→ Reading passage:
Skip to content

kruskal.test followed by kruskalmc

6 messages · Humber Andrade, Jose Iparraguirre, Peter Dalgaard

#
Humber,
Have a look at this: http://r.789695.n4.nabble.com/Multiple-Comparisons-Kruskal-Wallis-Test-kruskal-agricolae-and-kruskalmc-pgirmess-don-t-yield-the-sa-td4639004.html
Hope it helps.
Kind regards,

Jos?

Prof. Jos? Iparraguirre
Chief Economist
Age UK



-----Original Message-----
From: r-help-bounces at r-project.org [mailto:r-help-bounces at r-project.org] On Behalf Of Humber Andrade
Sent: 05 July 2013 11:38
To: r-help at r-project.org
Subject: [R] kruskal.test followed by kruskalmc

Hi all,

After running kruskal.test I have got results (p<0,005) pointing to reject the hypothesis that the samples were draw from the same population.
Howerver when I run the kruskalmc there are no significant differences in any of the multiple comparisons. Is that possible? Some clarification?

Thanks, Humber


<https://sites.google.com/site/humberandrade>


______________________________________________
R-help at r-project.org mailing list
https://stat.ethz.ch/mailman/listinfo/r-help
PLEASE do read the posting guide http://www.R-project.org/posting-guide.html
and provide commented, minimal, self-contained, reproducible code.

The Wireless from Age UK | Radio for grown-ups.

www.ageuk.org.uk/thewireless


If you?re looking for a radio station that offers real variety, tune in to The Wireless from Age UK.

→ Activity:
Answer these about the mailing-list thread on kruskal.test:
(a) What job title appears in the signature of the reply?
(b) On what date was the original message sent?
(c) Which function showed no significant differences in any of the multiple comparisons?

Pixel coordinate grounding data
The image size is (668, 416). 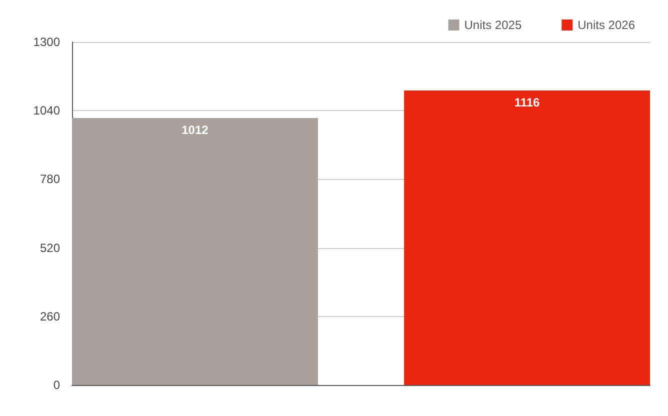 I want to click on y-tick-label: 1300, so click(x=46, y=42).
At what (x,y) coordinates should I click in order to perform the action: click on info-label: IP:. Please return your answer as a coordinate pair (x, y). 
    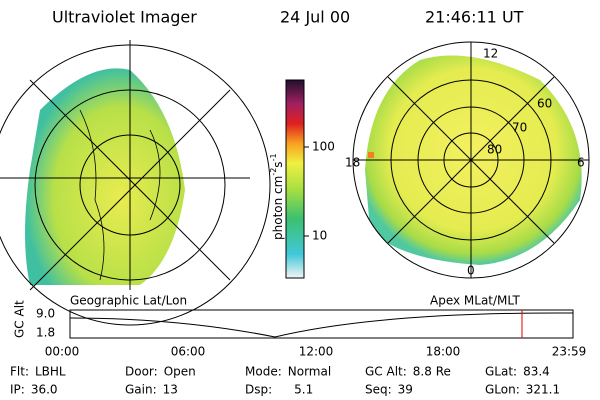
    Looking at the image, I should click on (18, 390).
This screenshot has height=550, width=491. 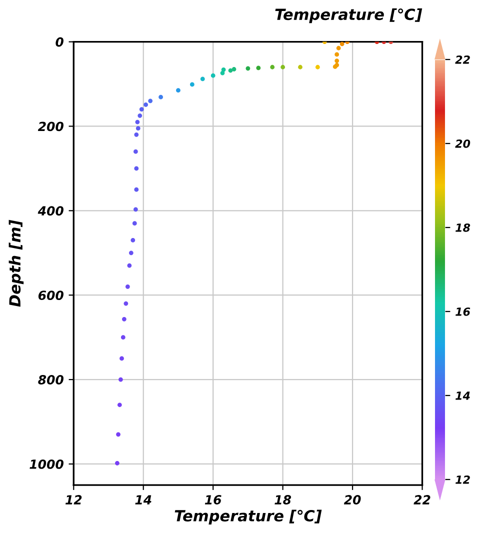 I want to click on y-tick-label: 800, so click(x=51, y=380).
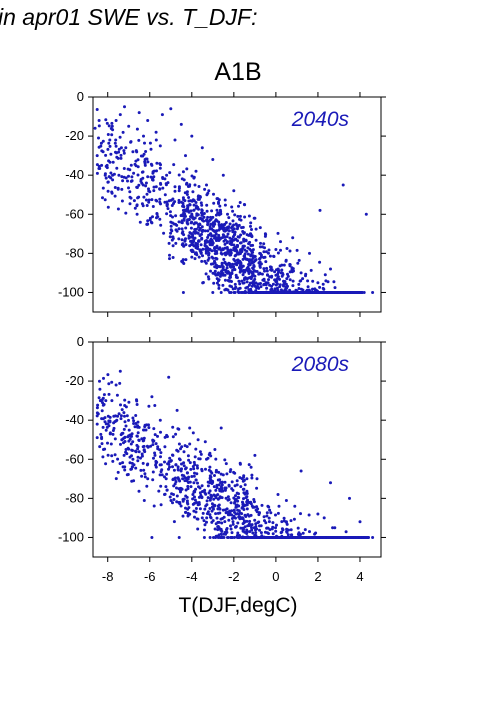  Describe the element at coordinates (108, 576) in the screenshot. I see `x-tick-label: -8` at that location.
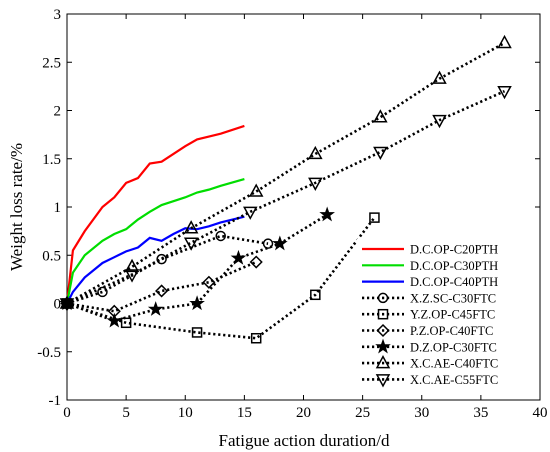  Describe the element at coordinates (186, 413) in the screenshot. I see `x-tick-label: 10` at that location.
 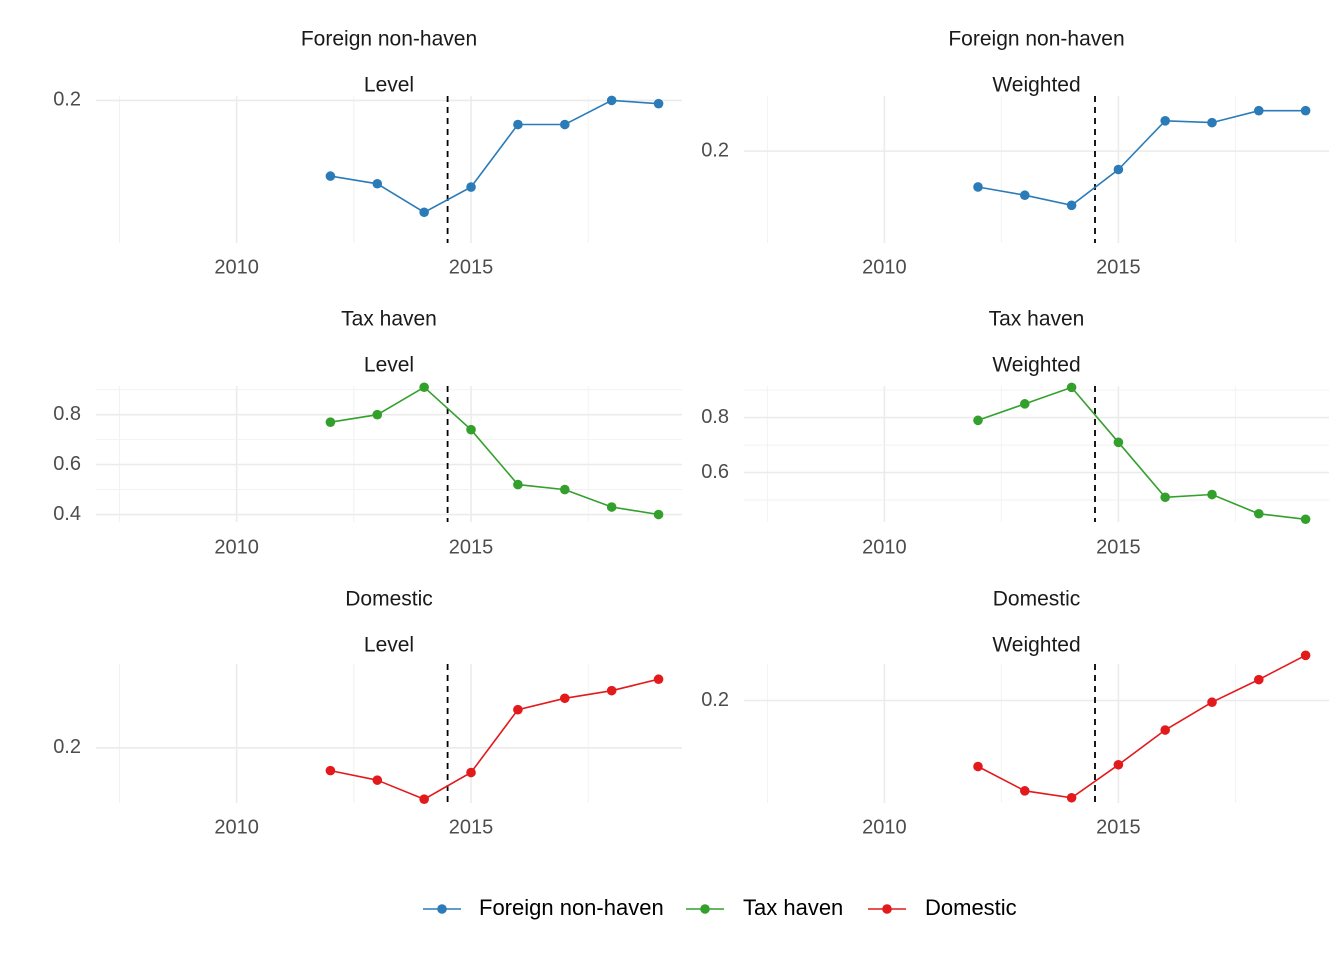 I want to click on panel-3: Tax haven Level 0.4 0.6 0.8 2010 2015, so click(x=368, y=433).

→ Response box:
(a) Chief Economist
(b) 05 July 2013
(c) kruskalmc